Completely new to me was the idea of “mirror life”. This sounds like a kind of biological gray goo, and I wonder how it could have snuck up on me unawares?
In December 2024, scientists from nine countries announced the recognition of a potentially existential threat to all life on Earth: the laboratory synthesis of so-called “mirror life.” Those scientists urged that mirror bacteria and other mirror cells—composed of chemically-synthesized molecules that are mirror-images of those found on Earth, much as a left hand mirrors a right hand—not be created, because a self-replicating mirror cell could plausibly evade normal controls on growth, spread throughout all ecosystems, and eventually cause the widespread death of humans, other animals, and plants, potentially disrupting all life on Earth. So far, however, the international community has not arrived at a plan to address this risk.

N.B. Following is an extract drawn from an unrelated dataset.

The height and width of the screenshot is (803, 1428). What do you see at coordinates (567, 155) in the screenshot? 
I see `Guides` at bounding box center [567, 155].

Here is Eric Drexler’s original concept of gray goo from Engines of Creation (easily on my must read list), via Wikipedia:
Early assembler-based replicators could beat the most advanced modern organisms. ‘Plants’ with ‘leaves’ no more efficient than today’s solar cells could out-compete real plants, crowding the biosphere with an inedible foliage. Tough, omnivorous ‘bacteria’ could out-compete real bacteria: they could spread like blowing pollen, replicate swiftly, and reduce the biosphere to dust in a matter of days. Dangerous replicators could easily be too tough, small, and rapidly spreading to stop — at least if we made no preparation. We have trouble enough controlling viruses and fruit flies.